INFORMATION GIVEN:
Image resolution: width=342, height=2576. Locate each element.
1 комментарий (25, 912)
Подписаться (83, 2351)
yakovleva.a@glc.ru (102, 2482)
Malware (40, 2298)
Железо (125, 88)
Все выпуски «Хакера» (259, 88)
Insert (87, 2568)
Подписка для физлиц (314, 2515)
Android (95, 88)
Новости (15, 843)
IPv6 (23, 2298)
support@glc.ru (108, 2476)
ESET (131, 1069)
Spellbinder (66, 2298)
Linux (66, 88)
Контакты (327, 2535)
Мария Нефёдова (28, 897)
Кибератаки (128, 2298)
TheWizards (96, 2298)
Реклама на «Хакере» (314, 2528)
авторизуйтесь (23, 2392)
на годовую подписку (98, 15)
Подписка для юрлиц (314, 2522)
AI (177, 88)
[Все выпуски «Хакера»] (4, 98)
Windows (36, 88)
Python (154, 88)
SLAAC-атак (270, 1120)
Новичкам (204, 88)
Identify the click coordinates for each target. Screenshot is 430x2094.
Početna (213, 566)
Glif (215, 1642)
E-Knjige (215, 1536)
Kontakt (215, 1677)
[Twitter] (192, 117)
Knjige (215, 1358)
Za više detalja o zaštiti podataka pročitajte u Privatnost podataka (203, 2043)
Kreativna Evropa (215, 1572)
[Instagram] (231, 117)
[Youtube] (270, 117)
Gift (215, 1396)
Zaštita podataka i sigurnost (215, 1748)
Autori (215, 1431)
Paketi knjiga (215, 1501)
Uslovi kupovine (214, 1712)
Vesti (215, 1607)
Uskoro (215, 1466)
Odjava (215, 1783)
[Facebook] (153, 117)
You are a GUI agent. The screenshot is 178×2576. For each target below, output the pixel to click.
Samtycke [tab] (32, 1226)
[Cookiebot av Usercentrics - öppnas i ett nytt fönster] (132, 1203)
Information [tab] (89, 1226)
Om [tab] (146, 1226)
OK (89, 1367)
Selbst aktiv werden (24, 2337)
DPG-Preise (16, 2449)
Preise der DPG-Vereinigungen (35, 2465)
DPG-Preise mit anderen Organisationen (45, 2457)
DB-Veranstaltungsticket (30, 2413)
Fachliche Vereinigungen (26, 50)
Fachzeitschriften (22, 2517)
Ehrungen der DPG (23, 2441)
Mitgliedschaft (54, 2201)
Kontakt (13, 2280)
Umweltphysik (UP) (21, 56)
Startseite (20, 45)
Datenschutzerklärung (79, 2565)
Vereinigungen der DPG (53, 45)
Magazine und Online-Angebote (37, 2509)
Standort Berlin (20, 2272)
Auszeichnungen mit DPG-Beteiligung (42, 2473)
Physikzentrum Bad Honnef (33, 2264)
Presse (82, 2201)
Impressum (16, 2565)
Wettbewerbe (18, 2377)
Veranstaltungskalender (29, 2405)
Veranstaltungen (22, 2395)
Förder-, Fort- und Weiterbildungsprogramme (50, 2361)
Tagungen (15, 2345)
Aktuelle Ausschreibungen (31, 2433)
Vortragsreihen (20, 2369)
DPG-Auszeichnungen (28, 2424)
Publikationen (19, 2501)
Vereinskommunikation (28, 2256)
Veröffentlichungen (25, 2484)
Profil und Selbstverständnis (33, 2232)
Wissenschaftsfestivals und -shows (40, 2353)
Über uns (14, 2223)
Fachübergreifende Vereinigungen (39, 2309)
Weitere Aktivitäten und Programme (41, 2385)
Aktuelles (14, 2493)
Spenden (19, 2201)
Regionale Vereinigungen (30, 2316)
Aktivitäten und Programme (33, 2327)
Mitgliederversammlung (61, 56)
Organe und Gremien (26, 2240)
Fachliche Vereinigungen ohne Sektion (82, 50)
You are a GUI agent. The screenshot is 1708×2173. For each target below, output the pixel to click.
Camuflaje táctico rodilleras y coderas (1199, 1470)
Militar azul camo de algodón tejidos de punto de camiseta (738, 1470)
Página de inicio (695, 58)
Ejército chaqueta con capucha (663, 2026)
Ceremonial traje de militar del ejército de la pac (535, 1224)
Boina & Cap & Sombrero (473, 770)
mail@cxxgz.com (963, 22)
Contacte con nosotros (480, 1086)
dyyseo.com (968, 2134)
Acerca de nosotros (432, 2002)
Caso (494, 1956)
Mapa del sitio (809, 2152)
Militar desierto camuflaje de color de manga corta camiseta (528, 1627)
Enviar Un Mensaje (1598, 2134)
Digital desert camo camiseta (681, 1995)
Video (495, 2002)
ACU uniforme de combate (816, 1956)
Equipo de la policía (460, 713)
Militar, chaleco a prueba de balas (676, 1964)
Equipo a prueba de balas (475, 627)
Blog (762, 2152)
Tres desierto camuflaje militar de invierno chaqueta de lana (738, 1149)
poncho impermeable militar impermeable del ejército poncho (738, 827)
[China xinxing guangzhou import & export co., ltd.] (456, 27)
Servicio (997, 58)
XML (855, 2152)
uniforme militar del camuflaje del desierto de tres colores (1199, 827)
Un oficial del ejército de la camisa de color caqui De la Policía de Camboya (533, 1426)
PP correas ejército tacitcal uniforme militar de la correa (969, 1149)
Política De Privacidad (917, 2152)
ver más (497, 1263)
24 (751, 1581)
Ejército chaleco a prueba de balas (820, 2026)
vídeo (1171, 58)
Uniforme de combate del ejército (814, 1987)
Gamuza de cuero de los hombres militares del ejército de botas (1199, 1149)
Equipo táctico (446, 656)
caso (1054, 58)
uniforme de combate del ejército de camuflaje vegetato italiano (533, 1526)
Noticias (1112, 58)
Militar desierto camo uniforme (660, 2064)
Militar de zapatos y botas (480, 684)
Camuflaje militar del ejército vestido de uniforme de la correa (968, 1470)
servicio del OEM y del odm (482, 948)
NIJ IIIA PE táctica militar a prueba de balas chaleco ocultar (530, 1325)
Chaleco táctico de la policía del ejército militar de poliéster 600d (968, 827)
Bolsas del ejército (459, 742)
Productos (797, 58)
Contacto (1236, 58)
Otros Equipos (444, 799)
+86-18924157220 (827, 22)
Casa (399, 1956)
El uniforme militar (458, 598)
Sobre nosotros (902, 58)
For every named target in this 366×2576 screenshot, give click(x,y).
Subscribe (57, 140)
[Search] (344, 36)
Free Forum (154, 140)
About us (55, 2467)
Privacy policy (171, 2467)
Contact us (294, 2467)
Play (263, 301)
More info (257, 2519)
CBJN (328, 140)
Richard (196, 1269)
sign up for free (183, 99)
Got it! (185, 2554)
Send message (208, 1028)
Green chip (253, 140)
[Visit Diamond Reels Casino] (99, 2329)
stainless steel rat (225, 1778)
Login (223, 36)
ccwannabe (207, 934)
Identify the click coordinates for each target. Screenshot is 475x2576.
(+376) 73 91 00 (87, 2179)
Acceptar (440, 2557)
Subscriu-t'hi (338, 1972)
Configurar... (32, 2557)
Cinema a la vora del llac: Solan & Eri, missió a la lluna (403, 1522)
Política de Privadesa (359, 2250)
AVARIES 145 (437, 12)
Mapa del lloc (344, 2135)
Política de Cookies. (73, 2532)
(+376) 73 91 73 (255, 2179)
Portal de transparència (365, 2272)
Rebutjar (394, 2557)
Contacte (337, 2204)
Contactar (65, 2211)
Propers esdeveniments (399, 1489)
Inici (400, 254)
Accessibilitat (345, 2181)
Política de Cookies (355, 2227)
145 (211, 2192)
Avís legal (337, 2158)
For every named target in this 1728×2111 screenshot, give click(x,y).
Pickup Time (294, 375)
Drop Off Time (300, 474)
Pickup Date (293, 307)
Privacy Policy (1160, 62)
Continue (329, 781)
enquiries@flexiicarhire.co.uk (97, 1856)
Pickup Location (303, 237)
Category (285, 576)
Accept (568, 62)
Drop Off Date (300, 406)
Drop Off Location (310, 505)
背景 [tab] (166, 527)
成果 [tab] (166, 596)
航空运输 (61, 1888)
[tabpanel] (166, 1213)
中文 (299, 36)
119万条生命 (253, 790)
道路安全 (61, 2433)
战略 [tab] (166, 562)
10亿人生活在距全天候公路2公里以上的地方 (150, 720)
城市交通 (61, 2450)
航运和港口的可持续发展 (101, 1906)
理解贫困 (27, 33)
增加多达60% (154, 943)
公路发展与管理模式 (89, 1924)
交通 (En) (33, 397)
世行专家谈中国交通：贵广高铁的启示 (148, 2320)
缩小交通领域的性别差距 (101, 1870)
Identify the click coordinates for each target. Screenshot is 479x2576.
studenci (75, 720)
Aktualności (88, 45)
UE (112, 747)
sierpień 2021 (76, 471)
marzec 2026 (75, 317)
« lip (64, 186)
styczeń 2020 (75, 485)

WHAT NEEDS TO BE DONE:
Lines to set down from above: the line with "Spellbinder (66, 2298)", the line with "[Facebook] (153, 117)", and every line between, each exactly as written.

RESULT FOR THIS EXERCISE:
Spellbinder (66, 2298)
Linux (66, 88)
Контакты (327, 2535)
Мария Нефёдова (28, 897)
Кибератаки (128, 2298)
TheWizards (96, 2298)
Реклама на «Хакере» (314, 2528)
авторизуйтесь (23, 2392)
на годовую подписку (98, 15)
Подписка для юрлиц (314, 2522)
AI (177, 88)
[Все выпуски «Хакера»] (4, 98)
Windows (36, 88)
Python (154, 88)
SLAAC-атак (270, 1120)
Новичкам (204, 88)
Identify the click coordinates for each target. Screenshot is 430x2094.
Početna (213, 566)
Glif (215, 1642)
E-Knjige (215, 1536)
Kontakt (215, 1677)
[Twitter] (192, 117)
Knjige (215, 1358)
Za više detalja o zaštiti podataka pročitajte u Privatnost podataka (203, 2043)
Kreativna Evropa (215, 1572)
[Instagram] (231, 117)
[Youtube] (270, 117)
Gift (215, 1396)
Zaštita podataka i sigurnost (215, 1748)
Autori (215, 1431)
Paketi knjiga (215, 1501)
Uslovi kupovine (214, 1712)
Vesti (215, 1607)
Uskoro (215, 1466)
Odjava (215, 1783)
[Facebook] (153, 117)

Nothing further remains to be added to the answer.